── Information supplied ──

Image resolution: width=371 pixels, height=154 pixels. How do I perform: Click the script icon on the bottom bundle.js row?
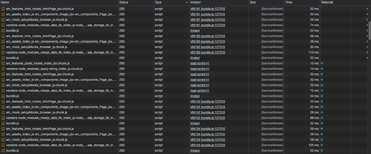click(3, 150)
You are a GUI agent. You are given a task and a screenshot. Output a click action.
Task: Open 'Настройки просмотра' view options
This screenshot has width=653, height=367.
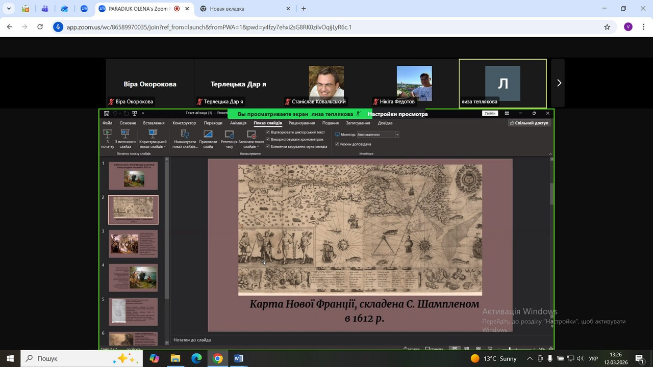pyautogui.click(x=397, y=114)
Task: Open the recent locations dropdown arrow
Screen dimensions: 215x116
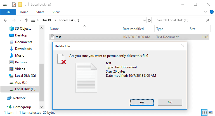Action: pos(20,20)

───

To do: Starting at the line with "Task: Open the", write out every line exactly through the final line of the records above, both included, and skip the pictures.

Result for this task:
Task: Open the recent locations dropdown arrow
Screen dimensions: 215x116
Action: pos(20,20)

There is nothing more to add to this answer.